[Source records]
________
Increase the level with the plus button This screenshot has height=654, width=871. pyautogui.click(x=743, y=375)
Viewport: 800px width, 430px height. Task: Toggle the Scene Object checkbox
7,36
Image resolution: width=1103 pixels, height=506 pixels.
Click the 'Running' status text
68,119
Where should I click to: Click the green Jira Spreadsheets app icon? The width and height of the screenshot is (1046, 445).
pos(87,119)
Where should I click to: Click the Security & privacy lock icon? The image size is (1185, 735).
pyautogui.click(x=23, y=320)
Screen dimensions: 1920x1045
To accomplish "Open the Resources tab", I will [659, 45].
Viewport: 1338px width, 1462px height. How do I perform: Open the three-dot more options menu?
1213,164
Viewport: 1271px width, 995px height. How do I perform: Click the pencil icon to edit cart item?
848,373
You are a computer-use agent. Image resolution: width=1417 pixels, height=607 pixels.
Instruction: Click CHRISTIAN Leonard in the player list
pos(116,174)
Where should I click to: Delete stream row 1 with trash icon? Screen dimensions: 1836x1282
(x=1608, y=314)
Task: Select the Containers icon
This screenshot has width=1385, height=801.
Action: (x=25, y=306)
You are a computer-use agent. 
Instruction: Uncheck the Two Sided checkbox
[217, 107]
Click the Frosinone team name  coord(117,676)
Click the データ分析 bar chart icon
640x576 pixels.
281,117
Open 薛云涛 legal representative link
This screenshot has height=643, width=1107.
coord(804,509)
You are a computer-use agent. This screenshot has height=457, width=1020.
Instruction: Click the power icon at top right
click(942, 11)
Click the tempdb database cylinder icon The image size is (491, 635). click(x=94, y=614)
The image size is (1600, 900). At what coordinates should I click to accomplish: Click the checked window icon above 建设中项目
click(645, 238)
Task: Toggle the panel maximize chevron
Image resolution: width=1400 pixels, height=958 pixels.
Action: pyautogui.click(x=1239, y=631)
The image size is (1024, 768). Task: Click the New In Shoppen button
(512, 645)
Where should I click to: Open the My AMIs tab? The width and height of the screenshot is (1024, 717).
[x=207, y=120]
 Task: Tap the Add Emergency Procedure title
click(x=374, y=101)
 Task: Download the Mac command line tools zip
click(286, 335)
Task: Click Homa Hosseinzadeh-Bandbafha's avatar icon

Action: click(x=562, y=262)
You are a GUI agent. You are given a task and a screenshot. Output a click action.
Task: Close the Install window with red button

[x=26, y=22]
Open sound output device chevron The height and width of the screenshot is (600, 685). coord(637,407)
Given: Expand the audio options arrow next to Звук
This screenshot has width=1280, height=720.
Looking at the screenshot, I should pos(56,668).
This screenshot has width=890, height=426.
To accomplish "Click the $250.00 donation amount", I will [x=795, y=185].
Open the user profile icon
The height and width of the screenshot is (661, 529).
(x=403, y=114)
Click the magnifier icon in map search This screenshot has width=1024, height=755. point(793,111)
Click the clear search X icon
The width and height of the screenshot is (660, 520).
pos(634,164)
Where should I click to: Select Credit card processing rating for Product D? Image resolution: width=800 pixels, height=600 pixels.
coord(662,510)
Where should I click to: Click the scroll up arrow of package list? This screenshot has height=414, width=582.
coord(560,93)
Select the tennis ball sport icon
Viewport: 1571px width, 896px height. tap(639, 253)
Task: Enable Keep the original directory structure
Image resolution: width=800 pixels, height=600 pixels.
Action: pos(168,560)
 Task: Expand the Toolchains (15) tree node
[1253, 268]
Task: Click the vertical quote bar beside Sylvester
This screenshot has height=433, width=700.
________
ABOUT THIS TASK:
Lines that include the word "search" are to be extracted from the data above.

EXPECTED OUTPUT:
Click the magnifier icon in map search This screenshot has width=1024, height=755. point(793,111)
Click the clear search X icon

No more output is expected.